2. Debemos confiar plenamente en la Palabra de Dios. La naturaleza puede parecer estar en nuestra contra —y las posibilidades de las cosas, y las esperanzas humanas—, pero nuestra fe debe superarlo todo.
II. La fe puede, por un tiempo, verse paralizada por el miedo. En una mente sincera, esta misma dificultad para creer puede producir un temor que nos confunda y nos perturbe. Este fue el caso de Sara. Un miedo repentino la tentó a disimular. Perdió la serenidad, su ingenua sencillez y su integridad (Génesis 18,15). Pedro, quien la presenta como ejemplo para las matronas piadosas, insinúa su debilidad y sugiere que estaba «asustada y asombrada» (1 Pedro 3,6).
1. En las almas sinceras, esta condición es solo momentánea. Por un breve espacio, la fe sufre una especie de suspensión de la vida, pero tiene la fuerza suficiente para recuperarse. El miedo es saludable cuando es instrumento de cautela, guía de la circunspección; pero cuando produce palidez y temor, puede servir temporalmente para abrumar cualquier otro sentimiento.

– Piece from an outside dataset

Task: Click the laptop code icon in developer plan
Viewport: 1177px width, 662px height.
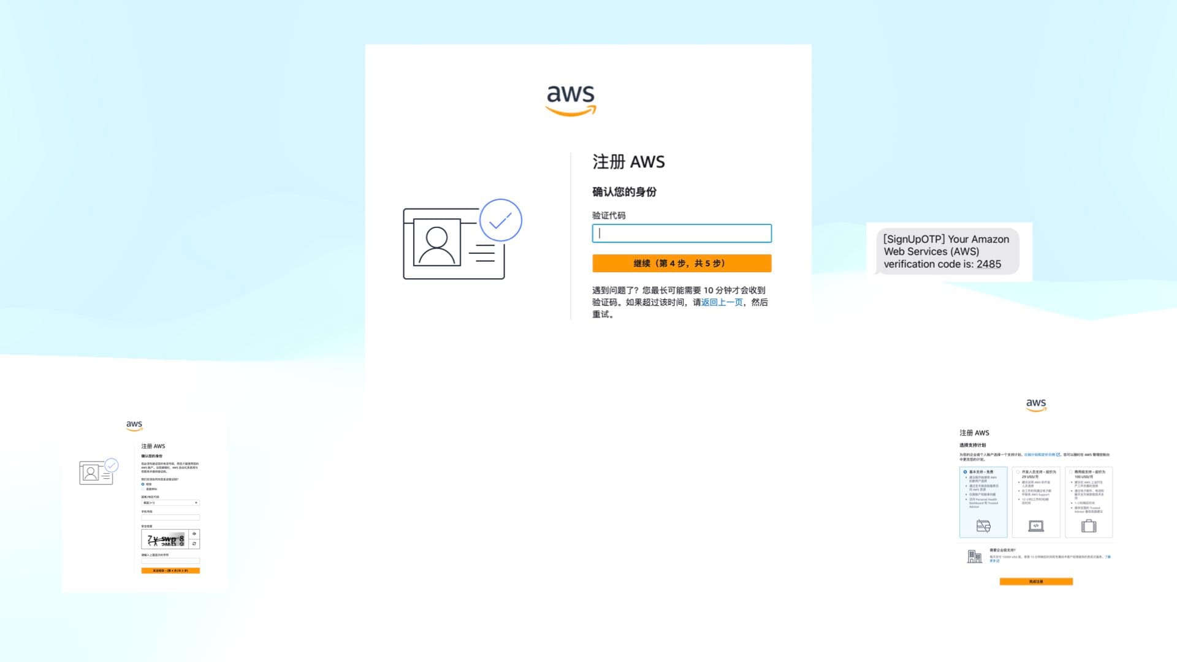Action: click(1035, 526)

Pero si hay un deseo real y amoroso hacia Dios, el alma regresa a la sobriedad y la fe se aferra a Dios.
2. Aceptar la Palabra de Dios nos libraría de toda admiración insensata. Lo que Dios promete puede ser asombroso en sí mismo, pero si aceptamos su palabra con sencillez, nos libramos de esa clase de asombro en el que la mente se pierde y por el cual el esfuerzo se vuelve imposible. La verdadera fe se aferra fácilmente al misterio supremo y, por lo tanto, no se maravilla ante nada más. En este sentido, «Todo es posible para el que cree».
III. Dios, en su gracia, concede poder para vencer el miedo. Mucho se le perdona a la fe, si tan solo es real, en el fondo, y de alguna manera se aferra a Dios. Él perdonará sus flaquezas y reparará sus debilidades. Esto hizo en el caso de Sara.
1. Con una suave reprensión. «Y el Señor dijo a Abraham: ¿Por qué se rió Sara, diciendo: «Será cierto que he de concebir siendo ya vieja»?» (Génesis 18:13). Esta reprensión se mezcla con esa ternura que, si bien reprende, tiene un propósito amoroso y levanta a los que caen. Las reprensiones de Dios a sus hijos no son más que correcciones amorosas.
2. Reconociendo el bien que se mezcla con nuestra debilidad. Sara es elogiada por su buen hacer y se la presenta como un modelo de sencillez y sumisión maternal. Halló gracia ante los ojos de Aquel que no se irrita fácilmente y que conoce nuestra condición y se acuerda de que somos polvo.
3. Repitiendo sus promesas. La promesa hecha en Génesis 18:10 se repite en Génesis 18:14. Fue puesta en duda, y por lo tanto ahora se renueva con mayor fuerza. Después de que la fe triunfa sobre la duda, es como si la palabra de Dios nos fuera hablada de nuevo. Sus promesas tienen, por así decirlo, la frescura de una nueva creación.
4. Confiándonos en su propia omnipotencia. "¿Hay algo demasiado difícil para el Señor?" (Génesis 18:14). Este es el gran refugio de la fe cuando nos sentimos perplejos ante aparentes imposibilidades. Pensar en el poder infinito de Dios debería disipar todas nuestras dudas. La incredulidad nos hace perder de vista la omnipotencia divina. La verdadera fe se sustenta en un poder inquebrantable que no puede ser frustrado ni desviado de su misericordioso propósito.